CraftRigs
Architecture Guide

Open WebUI Pipelines: Wire Any LLM Backend (2026)

By Georgia Thomas 10 min read
Open WebUI Pipelines: Wire Any LLM Backend (2026) — diagram

Some links on this page may be affiliate links. We disclose it because you deserve to know, not because it changes anything. Every recommendation here comes from benchmarks, not budgets.

Use Open WebUI's Pipelines system, specifically Manifold pipelines, when you need to route multiple LLM backends through one interface, handle authentication tokens, or serve models from llama.cpp, Ollama, and custom APIs simultaneously. Native Ollama connections work for simple setups. Use Pipelines when you're managing more than one backend or need model aliasing. The April 29 2026 Desktop App introduced GPU crash detection that auto-restarts failed pipeline connections. Update your Docker Compose environment variables to match the new behavior.

What Pipelines Is — and When You Need It

Pipelines is a middleware layer that sits between Open WebUI and any LLM backend, translating requests into the OpenAI Chat Completions format so you can wire non-Ollama backends without touching frontend code. Open WebUI has 138,000 GitHub stars as of May 2026 and is the default self-hosted chat interface for developers running local LLMs. Its native connection model assumes everything speaks Ollama's API dialect. That breaks when you have llama.cpp compiled with custom CUDA flags, a remote Ollama instance behind a VPN, or a proprietary API requiring specific authentication headers. Pipelines presents a unified OpenAI-compatible endpoint to Open WebUI and handles translation to whatever your backend expects. You write one Manifold pipeline per backend type, configure it with the right URL and auth, and Open WebUI sees a standard model list with standard chat behavior, without frontend forks or proxy scripts running in screen sessions.

[CROSS-REF: /guides/ollama-vs-lm-studio-comparison/] That comparison covers the native-vs-middleware decision from a UI perspective. Here, we're building the plumbing that makes either choice work in production. The real trigger for adopting Pipelines is heterogeneity. Native connections break when you have two backends with different auth schemes, port configurations, or model naming conventions. Pipelines also enables model aliasing and request filtering for compliance. Aliasing exposes "gpt-4" to your team while routing to a local Qwen2.5 72B. If you're running a single Ollama instance on the same Docker host, skip Pipelines. If you're managing multiple backends, need failover, or want to inject custom headers for audit logging, Pipelines is the right tool.

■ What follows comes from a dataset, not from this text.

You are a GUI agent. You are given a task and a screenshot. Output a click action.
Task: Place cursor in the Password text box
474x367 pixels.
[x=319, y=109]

Installing the Pipelines Container and Wiring It to Open WebUI

Pipelines runs as a separate Docker container that Open WebUI reaches via internal networking; both containers must share a Docker network or use host.docker.internal for cross-container communication on Docker Desktop. Open WebUI 0.6.x requires Pipelines image version 0.6.x or later for API compatibility. Version mismatches manifest as silent 404s on the /v1/models endpoint with no useful logging. Start with a dedicated bridge network so container names resolve as DNS hostnames:

networks:
 openwebui-network:
 driver: bridge

Then declare the Pipelines service with the matching image tag and mount your pipeline definitions:

services:
 pipelines:
 image: ghcr.io/open-webui/pipelines:0.6.2
 ports:
 - "9099:9099"
 environment:
 - PIPELINES_API_KEY=your-custom-key
 - PIPELINES_URLS=/app/pipelines/manifolds.json
 volumes:
 - ./pipelines:/app/pipelines
 networks:
 - openwebui-network

The Open WebUI container needs two environment variables to route through Pipelines instead of native Ollama: OPENAI_API_BASE_URL=http://pipelines:9099/v1 and OPENAI_API_KEY matching whatever you set for PIPELINES_API_KEY. On Docker Desktop for Mac or Windows, host.docker.internal resolves automatically to your host machine. This is useful if llama.cpp runs outside Docker. On Linux Docker Engine, you must add --add-host host.docker.internal:host-gateway to the Open WebUI container or use direct container-to-container networking. Test connectivity with a curl from inside the Open WebUI container: curl -H "Authorization: Bearer your-custom-key" http://pipelines:9099/v1/models should return your configured model list.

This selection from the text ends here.